Collection entries:
____________________

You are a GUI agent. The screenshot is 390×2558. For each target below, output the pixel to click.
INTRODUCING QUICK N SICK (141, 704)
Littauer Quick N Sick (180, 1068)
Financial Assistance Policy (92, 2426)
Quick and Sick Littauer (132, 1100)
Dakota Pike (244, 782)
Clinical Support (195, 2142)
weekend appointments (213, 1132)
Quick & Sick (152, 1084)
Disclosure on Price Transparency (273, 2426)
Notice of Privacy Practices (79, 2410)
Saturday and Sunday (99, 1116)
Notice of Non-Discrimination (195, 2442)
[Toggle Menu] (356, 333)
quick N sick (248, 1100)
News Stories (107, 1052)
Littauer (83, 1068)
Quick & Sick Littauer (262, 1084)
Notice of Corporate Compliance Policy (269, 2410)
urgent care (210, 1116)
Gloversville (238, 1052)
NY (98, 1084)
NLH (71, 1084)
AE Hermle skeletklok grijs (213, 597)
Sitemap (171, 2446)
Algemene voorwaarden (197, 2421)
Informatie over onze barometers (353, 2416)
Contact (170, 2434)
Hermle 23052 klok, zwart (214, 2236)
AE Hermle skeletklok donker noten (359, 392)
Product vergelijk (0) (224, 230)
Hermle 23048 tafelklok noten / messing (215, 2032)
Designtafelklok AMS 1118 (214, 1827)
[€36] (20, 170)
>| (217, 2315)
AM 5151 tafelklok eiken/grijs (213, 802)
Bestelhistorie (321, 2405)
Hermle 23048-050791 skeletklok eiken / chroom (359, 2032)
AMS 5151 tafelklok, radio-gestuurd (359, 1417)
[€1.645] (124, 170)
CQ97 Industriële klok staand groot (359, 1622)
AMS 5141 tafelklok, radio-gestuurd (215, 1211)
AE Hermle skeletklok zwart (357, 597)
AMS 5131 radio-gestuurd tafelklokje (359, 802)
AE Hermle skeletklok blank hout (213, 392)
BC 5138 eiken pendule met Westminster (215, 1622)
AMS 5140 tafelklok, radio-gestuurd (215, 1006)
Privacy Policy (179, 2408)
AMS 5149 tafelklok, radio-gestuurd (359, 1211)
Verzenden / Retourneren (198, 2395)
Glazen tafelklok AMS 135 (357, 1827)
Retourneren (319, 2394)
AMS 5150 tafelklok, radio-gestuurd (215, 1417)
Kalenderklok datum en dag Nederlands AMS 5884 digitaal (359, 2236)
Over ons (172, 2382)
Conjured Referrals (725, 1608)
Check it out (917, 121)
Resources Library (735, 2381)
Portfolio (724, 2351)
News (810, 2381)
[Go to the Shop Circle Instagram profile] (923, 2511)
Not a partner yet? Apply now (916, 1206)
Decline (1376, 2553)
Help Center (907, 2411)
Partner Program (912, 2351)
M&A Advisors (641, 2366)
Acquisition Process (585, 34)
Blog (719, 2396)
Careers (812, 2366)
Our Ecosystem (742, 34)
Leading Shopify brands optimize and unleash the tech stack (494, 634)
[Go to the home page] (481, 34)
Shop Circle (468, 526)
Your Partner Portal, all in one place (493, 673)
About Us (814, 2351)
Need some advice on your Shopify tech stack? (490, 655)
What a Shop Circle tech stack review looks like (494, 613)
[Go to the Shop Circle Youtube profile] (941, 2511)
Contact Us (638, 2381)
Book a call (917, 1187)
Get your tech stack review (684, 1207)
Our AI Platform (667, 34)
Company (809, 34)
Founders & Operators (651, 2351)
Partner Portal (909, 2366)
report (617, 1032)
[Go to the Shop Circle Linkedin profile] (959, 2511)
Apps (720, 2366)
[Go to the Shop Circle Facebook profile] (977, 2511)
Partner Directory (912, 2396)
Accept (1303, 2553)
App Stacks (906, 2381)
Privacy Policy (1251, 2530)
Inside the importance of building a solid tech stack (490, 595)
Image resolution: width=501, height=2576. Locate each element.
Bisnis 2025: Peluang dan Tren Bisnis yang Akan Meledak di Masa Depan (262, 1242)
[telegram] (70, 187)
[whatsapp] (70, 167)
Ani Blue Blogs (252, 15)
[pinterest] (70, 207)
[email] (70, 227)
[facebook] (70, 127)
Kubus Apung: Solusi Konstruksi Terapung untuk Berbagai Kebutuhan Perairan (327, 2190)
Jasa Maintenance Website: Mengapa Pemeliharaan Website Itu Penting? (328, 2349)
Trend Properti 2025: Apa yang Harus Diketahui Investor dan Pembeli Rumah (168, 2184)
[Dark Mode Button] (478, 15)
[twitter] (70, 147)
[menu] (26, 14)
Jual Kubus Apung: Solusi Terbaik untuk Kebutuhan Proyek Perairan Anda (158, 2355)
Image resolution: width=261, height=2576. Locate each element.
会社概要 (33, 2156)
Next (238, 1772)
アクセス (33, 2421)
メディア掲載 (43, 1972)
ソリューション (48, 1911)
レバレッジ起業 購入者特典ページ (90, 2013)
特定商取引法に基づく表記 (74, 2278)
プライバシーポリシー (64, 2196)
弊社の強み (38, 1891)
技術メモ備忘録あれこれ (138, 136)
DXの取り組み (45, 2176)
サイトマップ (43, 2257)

____________________

▶ Try it: All entries are to be retyped with no difference from the original.

▶ Exercise solution:
You are a GUI agent. The screenshot is 390×2558. For each target below, output the pixel to click.
INTRODUCING QUICK N SICK (141, 704)
Littauer Quick N Sick (180, 1068)
Financial Assistance Policy (92, 2426)
Quick and Sick Littauer (132, 1100)
Dakota Pike (244, 782)
Clinical Support (195, 2142)
weekend appointments (213, 1132)
Quick & Sick (152, 1084)
Disclosure on Price Transparency (273, 2426)
Notice of Privacy Practices (79, 2410)
Saturday and Sunday (99, 1116)
Notice of Non-Discrimination (195, 2442)
[Toggle Menu] (356, 333)
quick N sick (248, 1100)
News Stories (107, 1052)
Littauer (83, 1068)
Quick & Sick Littauer (262, 1084)
Notice of Corporate Compliance Policy (269, 2410)
urgent care (210, 1116)
Gloversville (238, 1052)
NY (98, 1084)
NLH (71, 1084)
AE Hermle skeletklok grijs (213, 597)
Sitemap (171, 2446)
Algemene voorwaarden (197, 2421)
Informatie over onze barometers (353, 2416)
Contact (170, 2434)
Hermle 23052 klok, zwart (214, 2236)
AE Hermle skeletklok donker noten (359, 392)
Product vergelijk (0) (224, 230)
Hermle 23048 tafelklok noten / messing (215, 2032)
Designtafelklok AMS 1118 (214, 1827)
[€36] (20, 170)
>| (217, 2315)
AM 5151 tafelklok eiken/grijs (213, 802)
Bestelhistorie (321, 2405)
Hermle 23048-050791 skeletklok eiken / chroom (359, 2032)
AMS 5151 tafelklok, radio-gestuurd (359, 1417)
[€1.645] (124, 170)
CQ97 Industriële klok staand groot (359, 1622)
AMS 5141 tafelklok, radio-gestuurd (215, 1211)
AE Hermle skeletklok zwart (357, 597)
AMS 5131 radio-gestuurd tafelklokje (359, 802)
AE Hermle skeletklok blank hout (213, 392)
BC 5138 eiken pendule met Westminster (215, 1622)
AMS 5140 tafelklok, radio-gestuurd (215, 1006)
Privacy Policy (179, 2408)
AMS 5149 tafelklok, radio-gestuurd (359, 1211)
Verzenden / Retourneren (198, 2395)
Glazen tafelklok AMS 135 (357, 1827)
Retourneren (319, 2394)
AMS 5150 tafelklok, radio-gestuurd (215, 1417)
Kalenderklok datum en dag Nederlands AMS 5884 digitaal (359, 2236)
Over ons (172, 2382)
Conjured Referrals (725, 1608)
Check it out (917, 121)
Resources Library (735, 2381)
Portfolio (724, 2351)
News (810, 2381)
[Go to the Shop Circle Instagram profile] (923, 2511)
Not a partner yet? Apply now (916, 1206)
Decline (1376, 2553)
Help Center (907, 2411)
Partner Program (912, 2351)
M&A Advisors (641, 2366)
Acquisition Process (585, 34)
Blog (719, 2396)
Careers (812, 2366)
Our Ecosystem (742, 34)
Leading Shopify brands optimize and unleash the tech stack (494, 634)
[Go to the home page] (481, 34)
Shop Circle (468, 526)
Your Partner Portal, all in one place (493, 673)
About Us (814, 2351)
Need some advice on your Shopify tech stack? (490, 655)
What a Shop Circle tech stack review looks like (494, 613)
[Go to the Shop Circle Youtube profile] (941, 2511)
Contact Us (638, 2381)
Book a call (917, 1187)
Get your tech stack review (684, 1207)
Our AI Platform (667, 34)
Company (809, 34)
Founders & Operators (651, 2351)
Partner Portal (909, 2366)
report (617, 1032)
[Go to the Shop Circle Linkedin profile] (959, 2511)
Apps (720, 2366)
[Go to the Shop Circle Facebook profile] (977, 2511)
Partner Directory (912, 2396)
Accept (1303, 2553)
App Stacks (906, 2381)
Privacy Policy (1251, 2530)
Inside the importance of building a solid tech stack (490, 595)
Image resolution: width=501, height=2576. Locate each element.
Bisnis 2025: Peluang dan Tren Bisnis yang Akan Meledak di Masa Depan (262, 1242)
[telegram] (70, 187)
[whatsapp] (70, 167)
Ani Blue Blogs (252, 15)
[pinterest] (70, 207)
[email] (70, 227)
[facebook] (70, 127)
Kubus Apung: Solusi Konstruksi Terapung untuk Berbagai Kebutuhan Perairan (327, 2190)
Jasa Maintenance Website: Mengapa Pemeliharaan Website Itu Penting? (328, 2349)
Trend Properti 2025: Apa yang Harus Diketahui Investor dan Pembeli Rumah (168, 2184)
[Dark Mode Button] (478, 15)
[twitter] (70, 147)
[menu] (26, 14)
Jual Kubus Apung: Solusi Terbaik untuk Kebutuhan Proyek Perairan Anda (158, 2355)
Image resolution: width=261, height=2576. Locate each element.
会社概要 (33, 2156)
Next (238, 1772)
アクセス (33, 2421)
メディア掲載 (43, 1972)
ソリューション (48, 1911)
レバレッジ起業 購入者特典ページ (90, 2013)
特定商取引法に基づく表記 (74, 2278)
プライバシーポリシー (64, 2196)
弊社の強み (38, 1891)
技術メモ備忘録あれこれ (138, 136)
DXの取り組み (45, 2176)
サイトマップ (43, 2257)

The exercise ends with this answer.